Guest Blog: Brooke

I received a wonderful message from a client the other day that I hope will be helpful to some. With her permission, here it is. Enjoy!

Hi Amy,

I wanted to share something with you that happened to me just last week. It’s kind of awkward for me to share, but I’d categorize it as a breakthrough (or at least an interesting experience) that I wanted to share with you.

As you know, I’ve spent the majority of the last 30 years either severely restricting or bingeing. The rollercoaster of starvation and overabundance has taken its toll on my emotional wellbeing and my body. While the pursuit of IE has certainly removed the intense anxiety that comes with both EDs, I’d say the hardest remaining battle for me has been separating the belief that my self-worth comes from attractiveness and that attractiveness comes from being skinny. To be clear, it’s hard for me to admit this as I don’t see vanity as something to be proud of, yet I have spent years of my life defining myself this way.

Anyhow, here’s the story. Last week I had a business trip scheduled to go to Vegas for a few days. I was traveling with a former colleague turned friend and we had plans to both work and play hard. That said, I perseverated about the trip for weeks agonizing over packing and the fact that I didn’t have any night life clothes that I felt were fun or “cool enough.” What this translates to is that I was feeling embarrassed about the weight I’ve gained since seeing a lot of my industry colleagues that I haven’t seen in a year. And if I am being perfectly honest, I was most embarrassed about seeing my male counterparts, thinking how grossed out by me they would be. I figured they would all judge my weight gain as being lazy. That they would think I was gross. Thus, I had convinced myself that they would think less of me.

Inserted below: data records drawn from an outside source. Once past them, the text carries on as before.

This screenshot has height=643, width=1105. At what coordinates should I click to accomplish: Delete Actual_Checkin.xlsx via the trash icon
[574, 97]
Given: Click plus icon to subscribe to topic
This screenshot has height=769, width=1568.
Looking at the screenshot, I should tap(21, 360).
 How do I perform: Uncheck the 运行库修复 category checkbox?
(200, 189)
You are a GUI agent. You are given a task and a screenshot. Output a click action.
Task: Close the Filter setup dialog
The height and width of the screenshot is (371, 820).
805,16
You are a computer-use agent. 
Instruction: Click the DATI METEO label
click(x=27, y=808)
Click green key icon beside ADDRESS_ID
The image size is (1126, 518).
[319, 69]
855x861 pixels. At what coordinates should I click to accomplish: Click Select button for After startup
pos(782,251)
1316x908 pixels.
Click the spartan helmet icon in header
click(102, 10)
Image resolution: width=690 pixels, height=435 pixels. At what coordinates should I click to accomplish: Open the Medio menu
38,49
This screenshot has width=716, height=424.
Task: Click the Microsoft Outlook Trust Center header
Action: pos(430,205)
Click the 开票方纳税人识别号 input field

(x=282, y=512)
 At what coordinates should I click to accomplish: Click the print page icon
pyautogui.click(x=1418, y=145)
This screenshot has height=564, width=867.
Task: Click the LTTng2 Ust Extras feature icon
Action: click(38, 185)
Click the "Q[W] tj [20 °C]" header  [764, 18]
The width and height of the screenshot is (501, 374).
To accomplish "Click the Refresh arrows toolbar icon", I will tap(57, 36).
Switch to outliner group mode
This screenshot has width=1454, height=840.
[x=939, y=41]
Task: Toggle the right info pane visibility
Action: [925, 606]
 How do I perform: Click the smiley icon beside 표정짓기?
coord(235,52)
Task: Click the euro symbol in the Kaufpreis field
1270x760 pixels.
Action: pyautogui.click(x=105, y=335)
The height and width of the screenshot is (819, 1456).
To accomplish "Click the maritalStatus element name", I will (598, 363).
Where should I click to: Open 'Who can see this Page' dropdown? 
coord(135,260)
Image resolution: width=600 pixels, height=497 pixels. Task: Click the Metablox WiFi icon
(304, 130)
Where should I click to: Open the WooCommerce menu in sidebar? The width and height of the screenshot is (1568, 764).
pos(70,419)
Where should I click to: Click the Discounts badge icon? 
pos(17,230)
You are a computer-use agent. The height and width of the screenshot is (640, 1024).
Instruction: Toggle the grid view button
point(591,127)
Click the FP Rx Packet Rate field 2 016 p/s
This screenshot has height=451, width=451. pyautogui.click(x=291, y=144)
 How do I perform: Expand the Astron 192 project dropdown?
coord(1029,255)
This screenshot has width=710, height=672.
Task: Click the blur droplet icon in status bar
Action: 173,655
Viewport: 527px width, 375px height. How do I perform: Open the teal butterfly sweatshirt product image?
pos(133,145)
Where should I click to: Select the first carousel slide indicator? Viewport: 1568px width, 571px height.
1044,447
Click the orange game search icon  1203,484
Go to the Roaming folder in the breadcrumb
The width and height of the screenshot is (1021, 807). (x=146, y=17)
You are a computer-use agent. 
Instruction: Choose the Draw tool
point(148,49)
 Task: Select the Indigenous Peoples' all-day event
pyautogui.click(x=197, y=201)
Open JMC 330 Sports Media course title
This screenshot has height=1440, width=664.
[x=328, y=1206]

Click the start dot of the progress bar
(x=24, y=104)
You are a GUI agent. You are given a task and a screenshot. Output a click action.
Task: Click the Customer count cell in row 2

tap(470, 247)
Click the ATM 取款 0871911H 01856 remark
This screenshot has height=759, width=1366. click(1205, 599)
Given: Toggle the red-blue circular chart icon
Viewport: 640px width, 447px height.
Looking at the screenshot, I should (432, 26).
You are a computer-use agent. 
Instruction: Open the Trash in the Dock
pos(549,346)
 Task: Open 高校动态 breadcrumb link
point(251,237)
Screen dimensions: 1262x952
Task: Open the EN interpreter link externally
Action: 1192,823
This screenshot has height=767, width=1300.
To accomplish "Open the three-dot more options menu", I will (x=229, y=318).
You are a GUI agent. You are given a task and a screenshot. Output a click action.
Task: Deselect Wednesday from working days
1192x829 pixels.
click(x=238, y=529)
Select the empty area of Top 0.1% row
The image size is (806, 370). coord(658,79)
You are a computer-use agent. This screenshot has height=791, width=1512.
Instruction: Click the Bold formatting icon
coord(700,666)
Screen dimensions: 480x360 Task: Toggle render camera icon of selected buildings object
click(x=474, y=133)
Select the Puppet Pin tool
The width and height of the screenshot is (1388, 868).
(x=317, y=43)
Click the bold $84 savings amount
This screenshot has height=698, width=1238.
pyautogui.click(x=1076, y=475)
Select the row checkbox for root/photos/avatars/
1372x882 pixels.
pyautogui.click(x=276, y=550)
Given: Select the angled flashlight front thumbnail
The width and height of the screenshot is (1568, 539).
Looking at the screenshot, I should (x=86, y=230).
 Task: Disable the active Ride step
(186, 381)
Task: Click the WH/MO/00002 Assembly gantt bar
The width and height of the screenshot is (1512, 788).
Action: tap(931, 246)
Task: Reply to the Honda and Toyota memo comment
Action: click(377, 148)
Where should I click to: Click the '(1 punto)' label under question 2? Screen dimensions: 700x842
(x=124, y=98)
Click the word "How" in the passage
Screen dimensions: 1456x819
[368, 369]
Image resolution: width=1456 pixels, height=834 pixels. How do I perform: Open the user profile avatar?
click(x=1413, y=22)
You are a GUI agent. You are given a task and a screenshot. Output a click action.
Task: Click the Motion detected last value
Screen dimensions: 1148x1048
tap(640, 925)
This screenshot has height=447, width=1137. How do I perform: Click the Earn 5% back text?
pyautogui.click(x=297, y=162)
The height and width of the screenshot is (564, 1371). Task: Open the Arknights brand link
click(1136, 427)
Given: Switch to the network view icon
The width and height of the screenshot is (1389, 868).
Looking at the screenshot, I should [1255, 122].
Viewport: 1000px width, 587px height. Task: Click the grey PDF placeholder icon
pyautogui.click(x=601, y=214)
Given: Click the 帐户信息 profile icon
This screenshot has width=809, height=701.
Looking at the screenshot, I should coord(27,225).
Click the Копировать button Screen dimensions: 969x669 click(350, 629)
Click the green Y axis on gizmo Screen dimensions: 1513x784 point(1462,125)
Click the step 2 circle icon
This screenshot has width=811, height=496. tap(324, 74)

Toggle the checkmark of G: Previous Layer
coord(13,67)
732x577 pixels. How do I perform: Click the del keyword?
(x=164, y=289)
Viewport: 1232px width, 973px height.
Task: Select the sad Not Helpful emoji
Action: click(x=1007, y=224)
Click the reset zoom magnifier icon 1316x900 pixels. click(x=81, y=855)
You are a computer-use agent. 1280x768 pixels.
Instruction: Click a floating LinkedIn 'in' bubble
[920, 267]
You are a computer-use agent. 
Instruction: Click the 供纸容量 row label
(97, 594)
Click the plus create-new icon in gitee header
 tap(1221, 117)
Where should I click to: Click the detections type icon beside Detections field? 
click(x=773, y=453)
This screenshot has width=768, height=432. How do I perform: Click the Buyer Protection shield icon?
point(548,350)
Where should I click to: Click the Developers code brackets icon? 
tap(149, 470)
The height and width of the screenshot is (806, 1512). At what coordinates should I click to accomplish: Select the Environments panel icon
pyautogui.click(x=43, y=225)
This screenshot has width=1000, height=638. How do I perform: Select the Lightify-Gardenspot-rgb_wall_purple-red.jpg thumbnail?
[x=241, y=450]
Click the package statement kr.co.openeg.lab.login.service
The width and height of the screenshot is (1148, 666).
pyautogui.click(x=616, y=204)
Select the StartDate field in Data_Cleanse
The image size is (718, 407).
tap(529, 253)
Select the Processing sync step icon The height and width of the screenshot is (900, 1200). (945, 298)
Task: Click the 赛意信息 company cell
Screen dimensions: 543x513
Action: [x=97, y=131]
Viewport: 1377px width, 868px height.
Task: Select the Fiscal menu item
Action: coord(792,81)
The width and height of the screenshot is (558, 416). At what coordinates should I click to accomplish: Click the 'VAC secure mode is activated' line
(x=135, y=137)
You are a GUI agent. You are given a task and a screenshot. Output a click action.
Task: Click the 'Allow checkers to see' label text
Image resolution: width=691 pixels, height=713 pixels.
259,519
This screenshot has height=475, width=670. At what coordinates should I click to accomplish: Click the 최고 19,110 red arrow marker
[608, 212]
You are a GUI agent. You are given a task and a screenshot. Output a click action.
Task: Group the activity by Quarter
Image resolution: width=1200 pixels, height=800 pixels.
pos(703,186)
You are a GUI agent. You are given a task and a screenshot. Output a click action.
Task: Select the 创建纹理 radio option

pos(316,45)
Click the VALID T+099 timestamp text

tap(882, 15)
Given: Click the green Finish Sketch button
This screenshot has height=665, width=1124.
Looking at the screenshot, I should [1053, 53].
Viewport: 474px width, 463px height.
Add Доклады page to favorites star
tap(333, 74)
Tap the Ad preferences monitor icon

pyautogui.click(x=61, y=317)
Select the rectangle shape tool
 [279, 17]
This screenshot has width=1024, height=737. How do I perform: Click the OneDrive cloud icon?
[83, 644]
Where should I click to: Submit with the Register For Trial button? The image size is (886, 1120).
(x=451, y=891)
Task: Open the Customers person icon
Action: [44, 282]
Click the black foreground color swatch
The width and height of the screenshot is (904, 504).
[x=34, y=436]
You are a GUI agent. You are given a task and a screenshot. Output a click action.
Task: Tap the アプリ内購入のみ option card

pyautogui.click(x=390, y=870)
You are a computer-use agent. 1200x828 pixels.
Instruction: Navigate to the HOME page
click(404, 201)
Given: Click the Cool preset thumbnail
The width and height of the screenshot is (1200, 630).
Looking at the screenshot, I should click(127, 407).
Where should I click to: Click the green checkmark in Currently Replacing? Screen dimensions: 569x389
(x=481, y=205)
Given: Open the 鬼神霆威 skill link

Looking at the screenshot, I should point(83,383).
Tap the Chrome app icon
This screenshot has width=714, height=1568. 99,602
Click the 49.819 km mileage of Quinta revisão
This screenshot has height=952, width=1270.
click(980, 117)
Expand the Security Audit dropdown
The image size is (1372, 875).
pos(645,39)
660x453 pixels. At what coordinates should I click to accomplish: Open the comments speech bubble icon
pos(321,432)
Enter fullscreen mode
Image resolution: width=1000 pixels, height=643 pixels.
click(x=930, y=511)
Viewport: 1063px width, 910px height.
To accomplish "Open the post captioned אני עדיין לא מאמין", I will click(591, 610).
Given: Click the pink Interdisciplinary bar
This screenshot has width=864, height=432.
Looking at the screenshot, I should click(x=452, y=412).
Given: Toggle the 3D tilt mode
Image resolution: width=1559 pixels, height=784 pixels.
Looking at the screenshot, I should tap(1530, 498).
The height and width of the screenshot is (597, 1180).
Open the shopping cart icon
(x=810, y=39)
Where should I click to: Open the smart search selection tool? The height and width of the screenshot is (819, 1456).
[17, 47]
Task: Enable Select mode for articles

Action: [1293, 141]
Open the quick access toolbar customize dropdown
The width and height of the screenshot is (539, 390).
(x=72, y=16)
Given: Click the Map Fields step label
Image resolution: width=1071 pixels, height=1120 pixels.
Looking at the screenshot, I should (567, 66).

When I was getting ready for my first night out I was feeling pretty down, but suddenly realized I had two choices. I could either go out slouching my shoulders, hating myself and sit in the corner trying to be invisible or I could put my shoulders back, smile, be (act) confident and enjoy what I love (which is dancing). Instead of being embarrassed about my body dancing, I just did what I would have done a year ago.

And? I had a blast. And? This is the even more awkward thing to say - numerous men hit on me. And while that is not the purpose of going out or having fun, admittedly it helped me realize that my beauty and desirability is not predicated by being skinny. Men still found me attractive. In fact one guy came across the bar to introduce himself because he said he was taken by my smile and I looked like I was having so much fun so he just had to meet me.

I still feel ashamed of the fact that I associate beauty with self worth. I would NEVER feel that way about someone else. So this was an awkward story for me to share. I also hope my story doesn’t sound conceited. That is so far from how I feel about myself. It just felt nice to be noticed despite what my inner monologue was saying. It was also nice to consider that perhaps my attractiveness is not at all predicated on being skinny.

Next step… believing I am worthy of love regardless of attractiveness. Baby steps.